The study looked at areas such as Saddle River, N.J., which in 1940 had 518 people per square mile and in 1980 had 2590 people per square mile. This area is 100 percent urbanized and had an increase of 70 percent in stream flow. Rock Creek, Md., which had 648 people per square mile in 1940 and 3238 per square mile in 1980, has a 43 percent increase in stream flow. The undeveloped area of Bushkill Creek in the Poconos had a population of 8 people per square mile in 1940 and in 1980 had 39 people per square mile.

"There were some small effects on stream flow in rural areas, but nowhere near what we see in urban areas," says De Walle. "In general, there is some decrease in stream flow with increase in temperature in urban areas, but in the Northeast, this does not seem terribly important."

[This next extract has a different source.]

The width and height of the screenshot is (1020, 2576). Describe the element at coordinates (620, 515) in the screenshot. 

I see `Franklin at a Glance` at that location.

Increases in stream flow boost the potential for flooding and in the Northeast at least, the areas of most increase -- the most developed -- are those areas that stand to lose the most in property and human life if flooding occurs.

"If the greenhouse effect causes global warming, everyone is pretty confident that temperatures will increase, but how much precipitation will change is hotly debated," says De Walle. "We are interested in the effects of precipitation because it is the least reliable of the two variables in the climate models."

The global climate models can provide regional predictions, so De Walle will dedicate the final year of this two-year project, funded by the U.S. Environmental Protection Agency, to the other three regions and to comparing how climate change will effect stream flow in all four regions.